Segment Start: Task material

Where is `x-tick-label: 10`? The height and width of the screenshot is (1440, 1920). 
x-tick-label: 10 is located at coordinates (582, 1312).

Segment End: Task material
Segment Start: Task material

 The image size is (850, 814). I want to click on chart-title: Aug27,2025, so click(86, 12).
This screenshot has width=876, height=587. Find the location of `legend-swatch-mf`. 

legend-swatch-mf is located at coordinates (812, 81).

Segment End: Task material
Segment Start: Task material

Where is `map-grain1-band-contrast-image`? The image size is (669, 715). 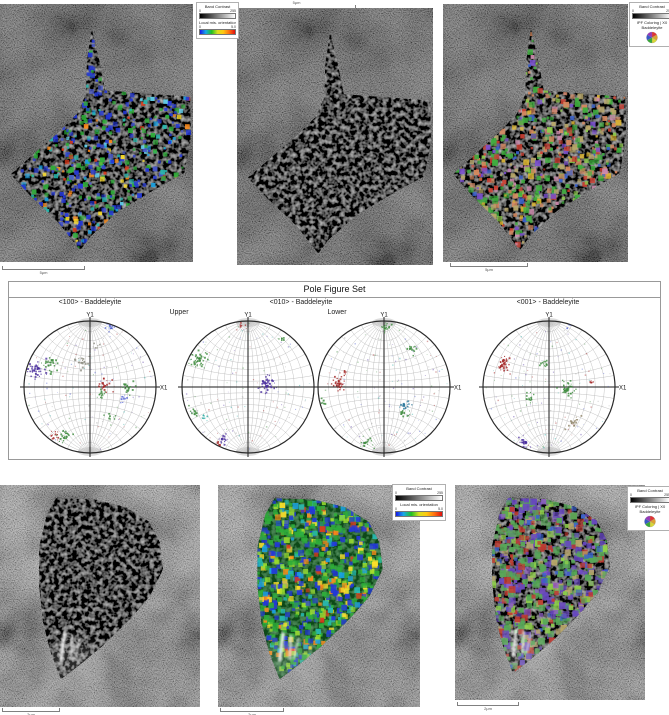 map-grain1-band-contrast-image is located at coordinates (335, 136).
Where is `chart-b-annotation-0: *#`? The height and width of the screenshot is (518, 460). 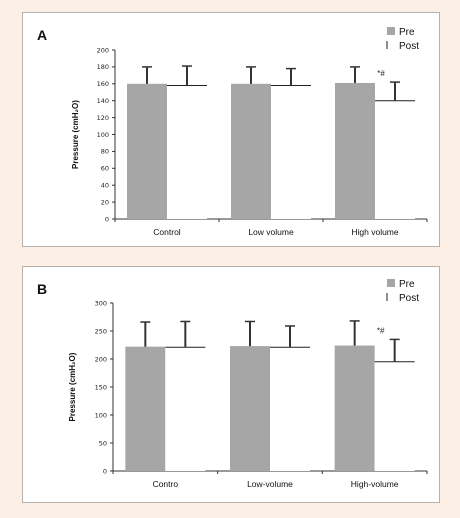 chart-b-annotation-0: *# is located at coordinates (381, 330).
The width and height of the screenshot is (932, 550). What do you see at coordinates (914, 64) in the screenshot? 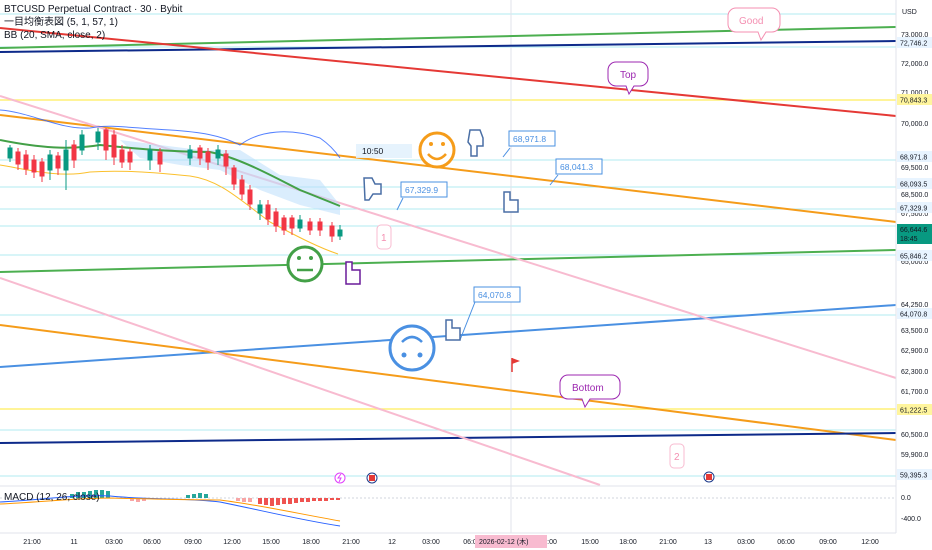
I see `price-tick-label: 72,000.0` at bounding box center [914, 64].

Segment End: Task material

▶ **Required work**
Lay out the listing in the stretch from the line containing "The width and" through the line containing "center [914, 64]." as a two-column CSV with columns named request and answer. Give one row per request, put each field in double quotes with line breaks turned into spaces, and leave the pictures out.

▶ **Your solution**
request,answer
"The width and height of the screenshot is (932, 550). What do you see at coordinates (914, 64) in the screenshot?","I see `price-tick-label: 72,000.0` at bounding box center [914, 64]."